* [Task to complete]
Beginning with the first line, transcribe the entries below exactly through the line containing "European Conference on", inclusive.

────────────────

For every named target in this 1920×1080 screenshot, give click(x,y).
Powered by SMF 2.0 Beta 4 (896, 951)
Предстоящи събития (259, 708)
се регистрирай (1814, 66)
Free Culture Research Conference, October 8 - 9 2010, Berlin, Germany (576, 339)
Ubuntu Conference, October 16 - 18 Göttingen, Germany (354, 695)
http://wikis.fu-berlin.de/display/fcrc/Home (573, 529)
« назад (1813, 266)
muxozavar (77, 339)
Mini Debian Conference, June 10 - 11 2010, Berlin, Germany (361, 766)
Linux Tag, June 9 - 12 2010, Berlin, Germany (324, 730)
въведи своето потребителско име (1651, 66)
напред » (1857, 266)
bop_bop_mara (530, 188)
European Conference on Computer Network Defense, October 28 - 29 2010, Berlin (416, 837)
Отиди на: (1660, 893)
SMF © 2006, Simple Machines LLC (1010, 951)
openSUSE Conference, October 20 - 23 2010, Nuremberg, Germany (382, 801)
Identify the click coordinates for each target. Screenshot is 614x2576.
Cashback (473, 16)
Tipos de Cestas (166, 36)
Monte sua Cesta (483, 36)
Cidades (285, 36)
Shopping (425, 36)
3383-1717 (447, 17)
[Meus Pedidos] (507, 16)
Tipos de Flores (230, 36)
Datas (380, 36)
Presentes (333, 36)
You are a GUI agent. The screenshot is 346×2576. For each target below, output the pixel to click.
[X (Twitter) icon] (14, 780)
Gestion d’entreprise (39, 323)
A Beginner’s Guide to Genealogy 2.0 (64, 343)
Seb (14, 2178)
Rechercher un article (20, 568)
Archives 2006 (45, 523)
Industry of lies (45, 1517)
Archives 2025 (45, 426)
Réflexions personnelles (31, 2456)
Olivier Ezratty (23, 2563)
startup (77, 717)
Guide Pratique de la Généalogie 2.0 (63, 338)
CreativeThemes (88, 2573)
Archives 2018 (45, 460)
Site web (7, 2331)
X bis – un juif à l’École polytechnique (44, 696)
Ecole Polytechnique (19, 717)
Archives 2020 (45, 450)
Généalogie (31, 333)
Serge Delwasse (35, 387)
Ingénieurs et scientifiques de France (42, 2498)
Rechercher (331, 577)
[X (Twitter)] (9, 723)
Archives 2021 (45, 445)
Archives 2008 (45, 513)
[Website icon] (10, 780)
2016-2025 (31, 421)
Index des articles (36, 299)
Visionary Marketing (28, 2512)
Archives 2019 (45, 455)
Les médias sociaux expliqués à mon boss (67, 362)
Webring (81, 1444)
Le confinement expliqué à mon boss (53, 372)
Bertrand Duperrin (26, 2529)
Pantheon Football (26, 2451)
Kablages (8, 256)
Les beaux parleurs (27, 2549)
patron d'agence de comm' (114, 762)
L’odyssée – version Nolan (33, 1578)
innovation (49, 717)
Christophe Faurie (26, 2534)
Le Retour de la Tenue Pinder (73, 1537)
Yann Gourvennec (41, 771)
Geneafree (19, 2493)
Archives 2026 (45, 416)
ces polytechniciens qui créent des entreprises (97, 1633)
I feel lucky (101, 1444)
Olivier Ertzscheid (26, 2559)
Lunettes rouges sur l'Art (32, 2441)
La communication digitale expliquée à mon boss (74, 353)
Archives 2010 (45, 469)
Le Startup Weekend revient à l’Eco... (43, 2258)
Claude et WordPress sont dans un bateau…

────────────────

* [The answer]
For every named target in this 1920×1080 screenshot, give click(x,y).
Powered by SMF 2.0 Beta 4 (896, 951)
Предстоящи събития (259, 708)
се регистрирай (1814, 66)
Free Culture Research Conference, October 8 - 9 2010, Berlin, Germany (576, 339)
Ubuntu Conference, October 16 - 18 Göttingen, Germany (354, 695)
http://wikis.fu-berlin.de/display/fcrc/Home (573, 529)
« назад (1813, 266)
muxozavar (77, 339)
Mini Debian Conference, June 10 - 11 2010, Berlin, Germany (361, 766)
Linux Tag, June 9 - 12 2010, Berlin, Germany (324, 730)
въведи своето потребителско име (1651, 66)
напред » (1857, 266)
bop_bop_mara (530, 188)
European Conference on Computer Network Defense, October 28 - 29 2010, Berlin (416, 837)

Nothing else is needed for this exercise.